As a simplified example of character recognition, we will compare several supervised learning classifiers with validation on a larger version of the MNIST digit recognition dataset. In this assignment we will use a much larger dataset than that used for assignment 1; this should represent a better distribution of the natural variability in hand written 8s and 9s.
Download (from moodle), NumberRecognitionBigger.mat. Not the dataset includes data samples for all handwritten digits 0 to 9, but we will be using only 8 and 9 for this assignment. You can implement your assignment in either Matlab or python, with details to follow:
Coding
Example Matlab and Python functions that can be relied upon are already outlined in Assignment 1. Assignment 2 may also benefit from the following commands. You are expected to read documentation on the commands available and try to get them working, prior to asking for assistance. Please address questions to the course Python from sklearn.discriminant_analysis import LinearDiscriminantAnalysis as LDA from sklearn.discriminant_analysis import QuadraticDiscriminantAnalysis as QDA from sklearn.naive_bayes import GaussianNB as NB
Also strongly consider using:
from sklearn.model_selection import cross_validate from sklearn.model_selection import StratifiedKFold, StratifiedShuffleSplit
and using the random_state argument for either StratifiedShuffleSplit or StratifiedKFold.
Machine learning Question 1:
Implement K-Fold cross validation (K=5). Within the validation, you will train and compare a Linear Discriminant Analysis Classifier, a Quadratic Discriminant Analysis Classifier, a Bayesian Classifier (Naïve Bayes) and a K-NN
(K=1, K=5 and K=10) classifier. The validation loop will train these models for predicting 8s and 9s. NOTE: for a fair comparison, K-Fold randomization should only be performed once, with any selected samples for training applied to the creation of all classifier types (LDA, QDA, Bayes, KNN) in an identical manner (i.e. the exact same set of training data will be used to construct each model being compared to ensure a fair comparison).
Provide a K Fold validated error rate for each of the classifiers. Provide a printout of your code (Matlab or python). Answer the following questions:
- a) Which classifier performs the best in this task?
- b) Why do you think this classifier outperforms the others?
- c) How does KNN compare to the results obtained in assignment 1? Why do you observe this comparative pattern?
It was previously announced on multiple occasions that each student is required to assemble their own dataset compatible with supervised learning based classification (i.e. a collection of measurements across many samples/instances/subjects that include a group of interest distinct from the rest of the samples).

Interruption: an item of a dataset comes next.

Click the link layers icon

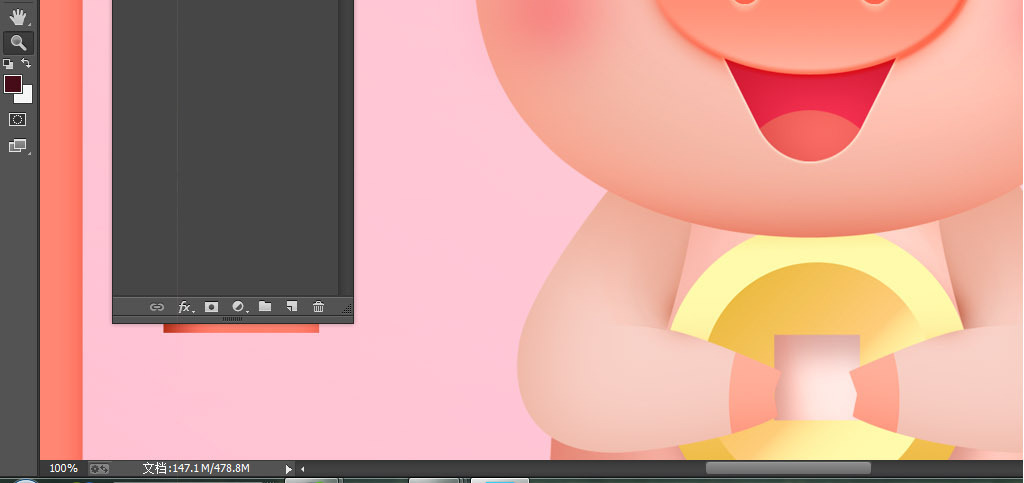coord(157,307)
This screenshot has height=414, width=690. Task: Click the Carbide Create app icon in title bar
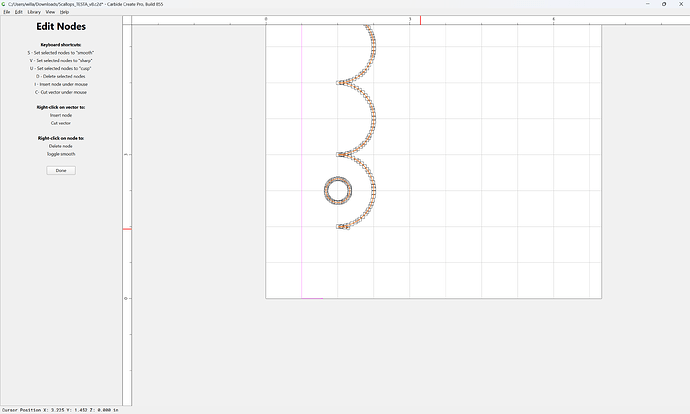(x=4, y=4)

If you are happy with your choice from assignment 1, then re-provide your answer to Assignment 1 Question 2 below. If you want to change your dataset for this assignment, for a future assignment or for your graduate project, you are free to do so, but you have to update your answer to Question 2 based on your new dataset choice.

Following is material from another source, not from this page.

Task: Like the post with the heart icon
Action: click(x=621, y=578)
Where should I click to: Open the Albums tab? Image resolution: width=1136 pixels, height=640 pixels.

Machine learning Question 2:
(Repeat) Describe the dataset you have collected: total number of samples, total number of measurements, brief description of the measurements included, nature of the group of interest and what differentiates it from the other samples, sample counts for your group of interest and sample count for the group not of interest. Write a program that analyzes each measurement/feature individually.

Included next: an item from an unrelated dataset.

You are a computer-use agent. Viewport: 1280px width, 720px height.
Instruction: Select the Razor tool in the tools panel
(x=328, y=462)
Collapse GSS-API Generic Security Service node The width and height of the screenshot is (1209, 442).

For each measurement, compute Cohen’s d statistic (the difference between the average value of the group of interest and the average value of the group not of interest, divided by the standard deviation of the joint distribution that includes both groups). Provide a printout of the 10 leading measurements (d statistic furthest from zero), with their corresponding d statistic, making it clear what those measurements represent in your dataset (these are the measurements with the most obvious potential to inform prediction in any given machine learning algorithm). Provide a printout of this code.
Question 3:
Adapt your code from Question 1 to be applied to the dataset that you’ve organized for yourself. Provide a printout of the error rates for the different classifiers and your code. Answer the following question: is the best performing classifier from
Question 1 the same in Question 3? Elaborate on those similarities/differences – what about your dataset may have contributed to the differences/similarities observed?